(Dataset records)
________

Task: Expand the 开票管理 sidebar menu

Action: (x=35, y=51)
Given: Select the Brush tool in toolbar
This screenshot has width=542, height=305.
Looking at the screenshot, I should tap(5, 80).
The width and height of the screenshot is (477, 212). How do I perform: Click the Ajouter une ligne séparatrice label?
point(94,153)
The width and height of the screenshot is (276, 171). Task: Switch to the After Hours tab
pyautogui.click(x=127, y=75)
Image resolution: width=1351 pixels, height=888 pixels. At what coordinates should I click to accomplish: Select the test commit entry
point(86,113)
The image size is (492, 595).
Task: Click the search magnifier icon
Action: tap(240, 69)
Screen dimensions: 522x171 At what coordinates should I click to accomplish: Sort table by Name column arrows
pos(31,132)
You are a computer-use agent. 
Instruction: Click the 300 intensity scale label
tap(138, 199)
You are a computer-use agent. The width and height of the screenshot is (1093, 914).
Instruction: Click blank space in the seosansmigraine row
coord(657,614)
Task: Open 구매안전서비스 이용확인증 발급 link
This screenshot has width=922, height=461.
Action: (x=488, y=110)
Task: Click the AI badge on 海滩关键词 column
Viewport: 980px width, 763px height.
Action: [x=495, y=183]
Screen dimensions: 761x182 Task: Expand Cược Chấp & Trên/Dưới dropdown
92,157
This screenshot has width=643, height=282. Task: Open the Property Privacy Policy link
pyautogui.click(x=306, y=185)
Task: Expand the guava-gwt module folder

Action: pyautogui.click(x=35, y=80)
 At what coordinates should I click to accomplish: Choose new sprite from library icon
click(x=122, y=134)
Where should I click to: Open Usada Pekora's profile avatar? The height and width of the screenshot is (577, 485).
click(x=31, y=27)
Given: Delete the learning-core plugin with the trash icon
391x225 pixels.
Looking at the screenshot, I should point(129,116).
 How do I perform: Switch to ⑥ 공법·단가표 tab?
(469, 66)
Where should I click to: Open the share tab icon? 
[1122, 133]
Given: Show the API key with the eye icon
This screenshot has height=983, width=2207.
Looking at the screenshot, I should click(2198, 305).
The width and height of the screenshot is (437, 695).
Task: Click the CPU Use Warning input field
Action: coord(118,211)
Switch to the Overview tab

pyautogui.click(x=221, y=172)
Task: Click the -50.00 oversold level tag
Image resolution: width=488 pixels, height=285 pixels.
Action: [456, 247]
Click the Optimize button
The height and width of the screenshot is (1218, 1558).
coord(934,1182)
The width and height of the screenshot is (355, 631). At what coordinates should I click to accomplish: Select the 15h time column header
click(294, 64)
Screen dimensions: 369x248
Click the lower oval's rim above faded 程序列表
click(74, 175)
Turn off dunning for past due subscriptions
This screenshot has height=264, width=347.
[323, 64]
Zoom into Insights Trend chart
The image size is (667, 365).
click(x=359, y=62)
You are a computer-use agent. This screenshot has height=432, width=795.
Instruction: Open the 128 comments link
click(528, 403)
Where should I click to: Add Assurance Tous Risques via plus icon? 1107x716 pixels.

________

* Exercise brief: Copy each line of the items above that contains the word "Select". Case counts.

* Response to the exercise:
Given: Select the Brush tool in toolbar
Image resolution: width=1351 pixels, height=888 pixels. At what coordinates should I click to accomplish: Select the test commit entry
The width and height of the screenshot is (355, 631). At what coordinates should I click to accomplish: Select the 15h time column header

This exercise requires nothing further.